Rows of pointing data
──────
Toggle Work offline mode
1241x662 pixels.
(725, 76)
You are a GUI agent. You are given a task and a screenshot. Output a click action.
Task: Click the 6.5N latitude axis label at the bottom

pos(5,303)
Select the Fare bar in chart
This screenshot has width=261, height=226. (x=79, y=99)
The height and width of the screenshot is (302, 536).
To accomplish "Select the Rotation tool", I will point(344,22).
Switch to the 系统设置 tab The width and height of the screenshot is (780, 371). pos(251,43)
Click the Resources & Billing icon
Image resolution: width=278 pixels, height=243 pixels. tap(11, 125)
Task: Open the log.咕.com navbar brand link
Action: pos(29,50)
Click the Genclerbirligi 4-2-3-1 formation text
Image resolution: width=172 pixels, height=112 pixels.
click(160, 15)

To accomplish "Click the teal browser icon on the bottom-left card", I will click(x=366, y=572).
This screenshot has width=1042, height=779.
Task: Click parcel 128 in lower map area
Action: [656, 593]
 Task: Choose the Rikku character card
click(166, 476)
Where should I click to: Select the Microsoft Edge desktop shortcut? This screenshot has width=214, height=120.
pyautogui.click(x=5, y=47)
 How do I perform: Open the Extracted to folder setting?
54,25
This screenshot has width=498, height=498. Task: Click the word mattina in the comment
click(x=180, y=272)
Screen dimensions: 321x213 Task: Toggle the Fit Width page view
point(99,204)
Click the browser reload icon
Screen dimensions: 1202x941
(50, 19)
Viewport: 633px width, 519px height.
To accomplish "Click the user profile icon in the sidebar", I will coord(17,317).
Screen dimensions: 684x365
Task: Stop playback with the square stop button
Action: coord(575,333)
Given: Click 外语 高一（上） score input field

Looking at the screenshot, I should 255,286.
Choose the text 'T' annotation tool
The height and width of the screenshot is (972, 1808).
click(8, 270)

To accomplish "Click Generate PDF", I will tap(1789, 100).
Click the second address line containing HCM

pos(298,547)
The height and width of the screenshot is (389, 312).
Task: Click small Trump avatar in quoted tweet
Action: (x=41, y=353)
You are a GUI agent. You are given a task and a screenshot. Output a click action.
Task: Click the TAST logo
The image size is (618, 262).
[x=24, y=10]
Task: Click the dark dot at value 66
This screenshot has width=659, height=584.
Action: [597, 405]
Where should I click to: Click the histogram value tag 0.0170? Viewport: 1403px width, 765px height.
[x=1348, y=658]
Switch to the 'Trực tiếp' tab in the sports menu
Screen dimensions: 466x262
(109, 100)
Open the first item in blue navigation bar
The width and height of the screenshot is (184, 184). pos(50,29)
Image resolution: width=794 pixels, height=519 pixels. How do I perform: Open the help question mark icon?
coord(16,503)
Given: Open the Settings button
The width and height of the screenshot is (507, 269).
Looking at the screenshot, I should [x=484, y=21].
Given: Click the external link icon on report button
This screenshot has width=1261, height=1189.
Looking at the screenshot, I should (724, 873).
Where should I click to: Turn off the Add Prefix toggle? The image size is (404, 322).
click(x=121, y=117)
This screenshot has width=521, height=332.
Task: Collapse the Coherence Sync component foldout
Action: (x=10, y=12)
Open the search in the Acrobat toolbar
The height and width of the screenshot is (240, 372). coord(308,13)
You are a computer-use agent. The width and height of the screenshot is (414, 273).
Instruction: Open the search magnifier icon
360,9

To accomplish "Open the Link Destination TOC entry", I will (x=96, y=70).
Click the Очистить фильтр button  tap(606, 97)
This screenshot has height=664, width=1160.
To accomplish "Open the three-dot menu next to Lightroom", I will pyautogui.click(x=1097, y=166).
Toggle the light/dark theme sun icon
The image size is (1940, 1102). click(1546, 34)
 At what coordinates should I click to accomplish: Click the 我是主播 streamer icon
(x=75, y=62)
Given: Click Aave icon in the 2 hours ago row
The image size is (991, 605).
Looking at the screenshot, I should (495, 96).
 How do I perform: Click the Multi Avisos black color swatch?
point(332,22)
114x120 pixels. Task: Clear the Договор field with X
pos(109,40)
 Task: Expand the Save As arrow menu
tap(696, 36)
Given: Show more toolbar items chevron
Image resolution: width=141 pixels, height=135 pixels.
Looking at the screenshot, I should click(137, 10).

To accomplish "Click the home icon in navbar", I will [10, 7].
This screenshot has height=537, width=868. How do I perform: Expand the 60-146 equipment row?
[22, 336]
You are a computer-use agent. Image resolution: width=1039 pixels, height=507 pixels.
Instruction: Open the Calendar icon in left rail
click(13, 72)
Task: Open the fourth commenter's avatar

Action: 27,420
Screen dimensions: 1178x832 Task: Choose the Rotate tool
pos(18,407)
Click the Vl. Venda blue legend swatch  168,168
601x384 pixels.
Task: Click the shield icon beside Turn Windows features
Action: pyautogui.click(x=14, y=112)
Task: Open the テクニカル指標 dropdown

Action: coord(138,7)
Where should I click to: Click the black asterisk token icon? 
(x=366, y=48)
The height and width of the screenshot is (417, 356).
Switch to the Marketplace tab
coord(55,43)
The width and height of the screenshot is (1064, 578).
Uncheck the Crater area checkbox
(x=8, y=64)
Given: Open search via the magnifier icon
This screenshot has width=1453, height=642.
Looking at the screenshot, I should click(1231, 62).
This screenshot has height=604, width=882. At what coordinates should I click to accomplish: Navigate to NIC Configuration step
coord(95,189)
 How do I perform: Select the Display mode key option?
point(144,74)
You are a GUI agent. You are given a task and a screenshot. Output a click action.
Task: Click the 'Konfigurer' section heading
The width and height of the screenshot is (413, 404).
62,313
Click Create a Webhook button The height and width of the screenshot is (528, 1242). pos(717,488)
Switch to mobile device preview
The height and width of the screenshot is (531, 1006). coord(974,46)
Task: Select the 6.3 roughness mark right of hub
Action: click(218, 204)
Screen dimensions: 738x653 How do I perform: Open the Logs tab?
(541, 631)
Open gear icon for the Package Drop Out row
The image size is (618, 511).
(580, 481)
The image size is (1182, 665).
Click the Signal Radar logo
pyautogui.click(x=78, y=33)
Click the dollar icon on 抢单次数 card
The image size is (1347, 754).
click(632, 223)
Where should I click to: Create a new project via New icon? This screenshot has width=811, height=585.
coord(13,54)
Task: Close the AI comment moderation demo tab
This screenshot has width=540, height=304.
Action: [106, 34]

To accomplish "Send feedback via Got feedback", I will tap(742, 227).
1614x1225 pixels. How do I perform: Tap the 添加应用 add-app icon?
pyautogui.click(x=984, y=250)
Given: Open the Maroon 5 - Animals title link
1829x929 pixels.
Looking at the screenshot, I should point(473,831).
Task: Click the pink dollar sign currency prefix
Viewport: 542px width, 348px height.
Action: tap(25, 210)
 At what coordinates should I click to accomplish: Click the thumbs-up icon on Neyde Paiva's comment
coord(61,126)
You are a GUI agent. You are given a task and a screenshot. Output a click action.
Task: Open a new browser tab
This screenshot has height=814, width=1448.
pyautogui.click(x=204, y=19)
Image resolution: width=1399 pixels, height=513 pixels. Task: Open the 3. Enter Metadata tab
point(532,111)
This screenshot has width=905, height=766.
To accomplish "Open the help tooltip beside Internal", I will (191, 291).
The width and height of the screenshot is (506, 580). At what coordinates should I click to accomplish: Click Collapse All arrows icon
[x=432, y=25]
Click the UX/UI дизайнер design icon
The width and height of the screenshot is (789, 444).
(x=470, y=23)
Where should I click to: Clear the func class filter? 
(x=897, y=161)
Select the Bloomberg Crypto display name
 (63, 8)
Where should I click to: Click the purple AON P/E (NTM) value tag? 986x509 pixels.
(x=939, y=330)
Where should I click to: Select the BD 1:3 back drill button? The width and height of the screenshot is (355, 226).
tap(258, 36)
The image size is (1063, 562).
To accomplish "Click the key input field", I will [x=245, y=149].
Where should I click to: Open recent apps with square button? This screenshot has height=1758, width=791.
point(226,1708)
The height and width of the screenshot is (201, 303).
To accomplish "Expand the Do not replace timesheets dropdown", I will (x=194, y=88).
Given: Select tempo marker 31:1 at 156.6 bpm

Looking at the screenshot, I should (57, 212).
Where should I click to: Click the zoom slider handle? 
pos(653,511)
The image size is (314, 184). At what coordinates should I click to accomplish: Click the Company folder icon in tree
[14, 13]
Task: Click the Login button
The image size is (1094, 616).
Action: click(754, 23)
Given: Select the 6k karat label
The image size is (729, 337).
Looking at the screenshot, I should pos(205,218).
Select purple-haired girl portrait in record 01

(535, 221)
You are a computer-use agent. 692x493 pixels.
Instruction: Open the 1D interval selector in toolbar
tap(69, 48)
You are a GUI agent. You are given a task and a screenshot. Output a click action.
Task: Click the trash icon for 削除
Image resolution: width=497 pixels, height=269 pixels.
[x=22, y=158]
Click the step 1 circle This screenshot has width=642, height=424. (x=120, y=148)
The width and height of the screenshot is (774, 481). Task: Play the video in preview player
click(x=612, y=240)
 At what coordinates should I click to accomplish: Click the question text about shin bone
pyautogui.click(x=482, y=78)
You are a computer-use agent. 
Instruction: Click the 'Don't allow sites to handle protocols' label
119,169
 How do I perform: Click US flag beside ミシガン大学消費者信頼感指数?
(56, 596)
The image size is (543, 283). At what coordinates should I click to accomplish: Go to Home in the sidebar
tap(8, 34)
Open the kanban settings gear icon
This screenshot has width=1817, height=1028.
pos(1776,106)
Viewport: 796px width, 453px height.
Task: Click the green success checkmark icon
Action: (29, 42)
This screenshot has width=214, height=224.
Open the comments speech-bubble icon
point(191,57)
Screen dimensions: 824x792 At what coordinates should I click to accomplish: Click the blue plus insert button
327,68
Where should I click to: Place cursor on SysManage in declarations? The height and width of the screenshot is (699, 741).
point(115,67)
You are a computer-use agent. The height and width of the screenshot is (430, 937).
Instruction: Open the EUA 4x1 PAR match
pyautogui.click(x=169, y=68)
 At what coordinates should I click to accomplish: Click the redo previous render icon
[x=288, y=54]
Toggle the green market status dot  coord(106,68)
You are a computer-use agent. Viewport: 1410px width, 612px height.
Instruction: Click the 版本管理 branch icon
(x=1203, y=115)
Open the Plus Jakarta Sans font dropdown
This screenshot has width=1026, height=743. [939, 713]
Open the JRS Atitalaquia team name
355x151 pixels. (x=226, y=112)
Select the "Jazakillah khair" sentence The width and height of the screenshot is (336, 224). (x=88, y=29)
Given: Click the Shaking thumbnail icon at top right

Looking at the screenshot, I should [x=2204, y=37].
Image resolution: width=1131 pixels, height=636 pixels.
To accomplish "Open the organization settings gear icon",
──────
== EXERCISE GOAL ==
Extract the lines from the start of the records through the line containing "click(160, 15)", including that line. Reproduce them without any change.

== FULL OUTPUT ==
Toggle Work offline mode
1241x662 pixels.
(725, 76)
You are a GUI agent. You are given a task and a screenshot. Output a click action.
Task: Click the 6.5N latitude axis label at the bottom

pos(5,303)
Select the Fare bar in chart
This screenshot has width=261, height=226. (x=79, y=99)
The height and width of the screenshot is (302, 536).
To accomplish "Select the Rotation tool", I will point(344,22).
Switch to the 系统设置 tab The width and height of the screenshot is (780, 371). pos(251,43)
Click the Resources & Billing icon
Image resolution: width=278 pixels, height=243 pixels. tap(11, 125)
Task: Open the log.咕.com navbar brand link
Action: pos(29,50)
Click the Genclerbirligi 4-2-3-1 formation text
Image resolution: width=172 pixels, height=112 pixels.
click(160, 15)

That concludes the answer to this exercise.